▶ **WORK TASK**
Make an exact copy of all the data.

─── INFORMATION ───

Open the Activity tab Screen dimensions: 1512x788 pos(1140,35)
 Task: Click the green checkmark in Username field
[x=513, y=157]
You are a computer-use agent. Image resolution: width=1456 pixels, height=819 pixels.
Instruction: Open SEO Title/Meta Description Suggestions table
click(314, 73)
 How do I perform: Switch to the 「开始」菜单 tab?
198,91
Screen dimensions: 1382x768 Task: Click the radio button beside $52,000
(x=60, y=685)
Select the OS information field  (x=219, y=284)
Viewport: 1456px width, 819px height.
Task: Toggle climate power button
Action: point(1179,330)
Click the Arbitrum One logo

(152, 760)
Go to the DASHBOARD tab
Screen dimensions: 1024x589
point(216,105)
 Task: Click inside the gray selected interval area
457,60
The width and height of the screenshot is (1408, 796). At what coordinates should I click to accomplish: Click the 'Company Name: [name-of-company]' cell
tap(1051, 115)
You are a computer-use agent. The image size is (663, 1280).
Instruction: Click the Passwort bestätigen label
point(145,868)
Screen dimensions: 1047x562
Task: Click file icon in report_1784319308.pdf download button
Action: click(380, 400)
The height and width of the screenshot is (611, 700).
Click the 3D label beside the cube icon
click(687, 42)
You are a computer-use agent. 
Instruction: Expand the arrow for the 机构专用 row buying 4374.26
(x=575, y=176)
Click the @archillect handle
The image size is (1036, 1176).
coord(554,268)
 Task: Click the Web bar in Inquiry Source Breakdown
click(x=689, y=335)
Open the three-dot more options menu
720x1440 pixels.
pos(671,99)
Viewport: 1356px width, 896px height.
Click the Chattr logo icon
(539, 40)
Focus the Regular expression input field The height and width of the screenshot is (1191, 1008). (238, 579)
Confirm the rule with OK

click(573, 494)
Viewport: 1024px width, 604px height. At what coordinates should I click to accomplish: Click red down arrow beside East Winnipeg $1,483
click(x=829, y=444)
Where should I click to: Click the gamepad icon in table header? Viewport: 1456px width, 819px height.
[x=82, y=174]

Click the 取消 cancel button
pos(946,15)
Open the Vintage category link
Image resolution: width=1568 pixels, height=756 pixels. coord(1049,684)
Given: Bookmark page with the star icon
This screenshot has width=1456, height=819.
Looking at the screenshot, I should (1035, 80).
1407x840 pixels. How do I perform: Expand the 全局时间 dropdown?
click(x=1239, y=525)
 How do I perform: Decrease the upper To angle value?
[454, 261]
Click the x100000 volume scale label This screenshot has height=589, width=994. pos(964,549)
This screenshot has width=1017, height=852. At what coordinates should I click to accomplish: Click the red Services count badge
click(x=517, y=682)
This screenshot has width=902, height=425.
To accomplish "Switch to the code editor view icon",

───

▶ **EXERCISE RESPONSE**
Open the Activity tab Screen dimensions: 1512x788 pos(1140,35)
 Task: Click the green checkmark in Username field
[x=513, y=157]
You are a computer-use agent. Image resolution: width=1456 pixels, height=819 pixels.
Instruction: Open SEO Title/Meta Description Suggestions table
click(314, 73)
 How do I perform: Switch to the 「开始」菜单 tab?
198,91
Screen dimensions: 1382x768 Task: Click the radio button beside $52,000
(x=60, y=685)
Select the OS information field  (x=219, y=284)
Viewport: 1456px width, 819px height.
Task: Toggle climate power button
Action: point(1179,330)
Click the Arbitrum One logo

(152, 760)
Go to the DASHBOARD tab
Screen dimensions: 1024x589
point(216,105)
 Task: Click inside the gray selected interval area
457,60
The width and height of the screenshot is (1408, 796). At what coordinates should I click to accomplish: Click the 'Company Name: [name-of-company]' cell
tap(1051, 115)
You are a computer-use agent. The image size is (663, 1280).
Instruction: Click the Passwort bestätigen label
point(145,868)
Screen dimensions: 1047x562
Task: Click file icon in report_1784319308.pdf download button
Action: click(380, 400)
The height and width of the screenshot is (611, 700).
Click the 3D label beside the cube icon
click(687, 42)
You are a computer-use agent. 
Instruction: Expand the arrow for the 机构专用 row buying 4374.26
(x=575, y=176)
Click the @archillect handle
The image size is (1036, 1176).
coord(554,268)
 Task: Click the Web bar in Inquiry Source Breakdown
click(x=689, y=335)
Open the three-dot more options menu
720x1440 pixels.
pos(671,99)
Viewport: 1356px width, 896px height.
Click the Chattr logo icon
(539, 40)
Focus the Regular expression input field The height and width of the screenshot is (1191, 1008). (238, 579)
Confirm the rule with OK

click(573, 494)
Viewport: 1024px width, 604px height. At what coordinates should I click to accomplish: Click red down arrow beside East Winnipeg $1,483
click(x=829, y=444)
Where should I click to: Click the gamepad icon in table header? Viewport: 1456px width, 819px height.
[x=82, y=174]

Click the 取消 cancel button
pos(946,15)
Open the Vintage category link
Image resolution: width=1568 pixels, height=756 pixels. coord(1049,684)
Given: Bookmark page with the star icon
This screenshot has width=1456, height=819.
Looking at the screenshot, I should (1035, 80).
1407x840 pixels. How do I perform: Expand the 全局时间 dropdown?
click(x=1239, y=525)
 How do I perform: Decrease the upper To angle value?
[454, 261]
Click the x100000 volume scale label This screenshot has height=589, width=994. pos(964,549)
This screenshot has width=1017, height=852. At what coordinates should I click to accomplish: Click the red Services count badge
click(x=517, y=682)
This screenshot has width=902, height=425.
To accomplish "Switch to the code editor view icon",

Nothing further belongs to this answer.